#### AVAILABLE RECORDS ####
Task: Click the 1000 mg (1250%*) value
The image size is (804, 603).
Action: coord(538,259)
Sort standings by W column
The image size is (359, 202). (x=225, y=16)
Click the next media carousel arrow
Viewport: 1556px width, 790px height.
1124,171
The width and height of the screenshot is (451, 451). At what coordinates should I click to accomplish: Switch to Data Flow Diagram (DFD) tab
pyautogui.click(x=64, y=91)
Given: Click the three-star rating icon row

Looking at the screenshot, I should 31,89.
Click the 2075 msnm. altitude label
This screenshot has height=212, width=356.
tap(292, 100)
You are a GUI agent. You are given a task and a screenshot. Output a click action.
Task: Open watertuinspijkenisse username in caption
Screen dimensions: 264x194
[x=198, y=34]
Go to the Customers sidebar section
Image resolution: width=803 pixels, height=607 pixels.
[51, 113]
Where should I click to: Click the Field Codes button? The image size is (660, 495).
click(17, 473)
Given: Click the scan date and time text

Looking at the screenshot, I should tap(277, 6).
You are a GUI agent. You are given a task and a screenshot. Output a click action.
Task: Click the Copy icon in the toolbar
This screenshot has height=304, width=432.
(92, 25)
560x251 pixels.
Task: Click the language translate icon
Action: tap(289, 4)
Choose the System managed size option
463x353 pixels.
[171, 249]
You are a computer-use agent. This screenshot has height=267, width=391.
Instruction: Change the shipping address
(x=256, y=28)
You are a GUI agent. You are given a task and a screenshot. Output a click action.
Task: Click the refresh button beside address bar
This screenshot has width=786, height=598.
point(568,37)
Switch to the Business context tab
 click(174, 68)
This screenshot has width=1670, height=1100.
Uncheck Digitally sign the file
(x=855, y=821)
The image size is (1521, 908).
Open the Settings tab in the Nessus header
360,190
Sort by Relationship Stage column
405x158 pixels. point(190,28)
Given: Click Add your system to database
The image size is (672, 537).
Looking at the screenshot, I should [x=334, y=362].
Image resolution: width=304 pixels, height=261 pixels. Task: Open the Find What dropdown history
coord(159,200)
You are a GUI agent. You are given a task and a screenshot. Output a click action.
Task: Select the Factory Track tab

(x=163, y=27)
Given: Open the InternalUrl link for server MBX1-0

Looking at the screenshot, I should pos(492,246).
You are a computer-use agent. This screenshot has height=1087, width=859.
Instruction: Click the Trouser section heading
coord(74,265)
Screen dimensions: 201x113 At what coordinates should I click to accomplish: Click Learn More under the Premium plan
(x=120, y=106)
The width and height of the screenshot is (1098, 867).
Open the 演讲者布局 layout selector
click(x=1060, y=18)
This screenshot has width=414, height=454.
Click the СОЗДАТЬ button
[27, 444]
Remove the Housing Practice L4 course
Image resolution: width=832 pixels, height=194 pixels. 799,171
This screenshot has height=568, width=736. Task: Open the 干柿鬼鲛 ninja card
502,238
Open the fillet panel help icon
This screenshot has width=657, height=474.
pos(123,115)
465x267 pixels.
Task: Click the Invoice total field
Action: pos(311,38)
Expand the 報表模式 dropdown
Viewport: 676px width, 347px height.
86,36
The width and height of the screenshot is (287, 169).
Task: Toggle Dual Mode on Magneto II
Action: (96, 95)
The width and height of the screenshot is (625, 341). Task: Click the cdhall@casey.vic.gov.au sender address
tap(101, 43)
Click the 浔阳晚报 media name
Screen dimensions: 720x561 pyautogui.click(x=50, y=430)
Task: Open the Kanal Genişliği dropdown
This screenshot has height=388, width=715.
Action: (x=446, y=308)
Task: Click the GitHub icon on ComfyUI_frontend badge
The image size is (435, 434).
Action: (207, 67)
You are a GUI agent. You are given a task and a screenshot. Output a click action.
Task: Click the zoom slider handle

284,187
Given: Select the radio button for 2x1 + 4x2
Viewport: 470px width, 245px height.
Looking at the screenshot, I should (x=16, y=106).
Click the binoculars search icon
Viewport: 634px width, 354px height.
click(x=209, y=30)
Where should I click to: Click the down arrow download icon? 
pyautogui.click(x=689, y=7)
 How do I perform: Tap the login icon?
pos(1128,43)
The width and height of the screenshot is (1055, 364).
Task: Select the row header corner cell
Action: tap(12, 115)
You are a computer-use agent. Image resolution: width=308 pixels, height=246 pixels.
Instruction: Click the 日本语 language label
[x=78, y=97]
####
● PROBLEM DESCRIPTION
An unaltered transcription of all the data above is needed.

● RESULT BELOW
Task: Click the 1000 mg (1250%*) value
The image size is (804, 603).
Action: coord(538,259)
Sort standings by W column
The image size is (359, 202). (x=225, y=16)
Click the next media carousel arrow
Viewport: 1556px width, 790px height.
1124,171
The width and height of the screenshot is (451, 451). At what coordinates should I click to accomplish: Switch to Data Flow Diagram (DFD) tab
pyautogui.click(x=64, y=91)
Given: Click the three-star rating icon row

Looking at the screenshot, I should 31,89.
Click the 2075 msnm. altitude label
This screenshot has height=212, width=356.
tap(292, 100)
You are a GUI agent. You are given a task and a screenshot. Output a click action.
Task: Open watertuinspijkenisse username in caption
Screen dimensions: 264x194
[x=198, y=34]
Go to the Customers sidebar section
Image resolution: width=803 pixels, height=607 pixels.
[51, 113]
Where should I click to: Click the Field Codes button? The image size is (660, 495).
click(17, 473)
Given: Click the scan date and time text

Looking at the screenshot, I should tap(277, 6).
You are a GUI agent. You are given a task and a screenshot. Output a click action.
Task: Click the Copy icon in the toolbar
This screenshot has height=304, width=432.
(92, 25)
560x251 pixels.
Task: Click the language translate icon
Action: tap(289, 4)
Choose the System managed size option
463x353 pixels.
[171, 249]
You are a computer-use agent. This screenshot has height=267, width=391.
Instruction: Change the shipping address
(x=256, y=28)
You are a GUI agent. You are given a task and a screenshot. Output a click action.
Task: Click the refresh button beside address bar
This screenshot has width=786, height=598.
point(568,37)
Switch to the Business context tab
 click(174, 68)
This screenshot has width=1670, height=1100.
Uncheck Digitally sign the file
(x=855, y=821)
The image size is (1521, 908).
Open the Settings tab in the Nessus header
360,190
Sort by Relationship Stage column
405x158 pixels. point(190,28)
Given: Click Add your system to database
The image size is (672, 537).
Looking at the screenshot, I should [x=334, y=362].
Image resolution: width=304 pixels, height=261 pixels. Task: Open the Find What dropdown history
coord(159,200)
You are a GUI agent. You are given a task and a screenshot. Output a click action.
Task: Select the Factory Track tab

(x=163, y=27)
Given: Open the InternalUrl link for server MBX1-0

Looking at the screenshot, I should pos(492,246).
You are a computer-use agent. This screenshot has height=1087, width=859.
Instruction: Click the Trouser section heading
coord(74,265)
Screen dimensions: 201x113 At what coordinates should I click to accomplish: Click Learn More under the Premium plan
(x=120, y=106)
The width and height of the screenshot is (1098, 867).
Open the 演讲者布局 layout selector
click(x=1060, y=18)
This screenshot has width=414, height=454.
Click the СОЗДАТЬ button
[27, 444]
Remove the Housing Practice L4 course
Image resolution: width=832 pixels, height=194 pixels. 799,171
This screenshot has height=568, width=736. Task: Open the 干柿鬼鲛 ninja card
502,238
Open the fillet panel help icon
This screenshot has width=657, height=474.
pos(123,115)
465x267 pixels.
Task: Click the Invoice total field
Action: pos(311,38)
Expand the 報表模式 dropdown
Viewport: 676px width, 347px height.
86,36
The width and height of the screenshot is (287, 169).
Task: Toggle Dual Mode on Magneto II
Action: (96, 95)
The width and height of the screenshot is (625, 341). Task: Click the cdhall@casey.vic.gov.au sender address
tap(101, 43)
Click the 浔阳晚报 media name
Screen dimensions: 720x561 pyautogui.click(x=50, y=430)
Task: Open the Kanal Genişliği dropdown
This screenshot has height=388, width=715.
Action: (x=446, y=308)
Task: Click the GitHub icon on ComfyUI_frontend badge
The image size is (435, 434).
Action: (207, 67)
You are a GUI agent. You are given a task and a screenshot. Output a click action.
Task: Click the zoom slider handle

284,187
Given: Select the radio button for 2x1 + 4x2
Viewport: 470px width, 245px height.
Looking at the screenshot, I should (x=16, y=106).
Click the binoculars search icon
Viewport: 634px width, 354px height.
click(x=209, y=30)
Where should I click to: Click the down arrow download icon? 
pyautogui.click(x=689, y=7)
 How do I perform: Tap the login icon?
pos(1128,43)
The width and height of the screenshot is (1055, 364).
Task: Select the row header corner cell
Action: tap(12, 115)
You are a computer-use agent. Image resolution: width=308 pixels, height=246 pixels.
Instruction: Click the 日本语 language label
[x=78, y=97]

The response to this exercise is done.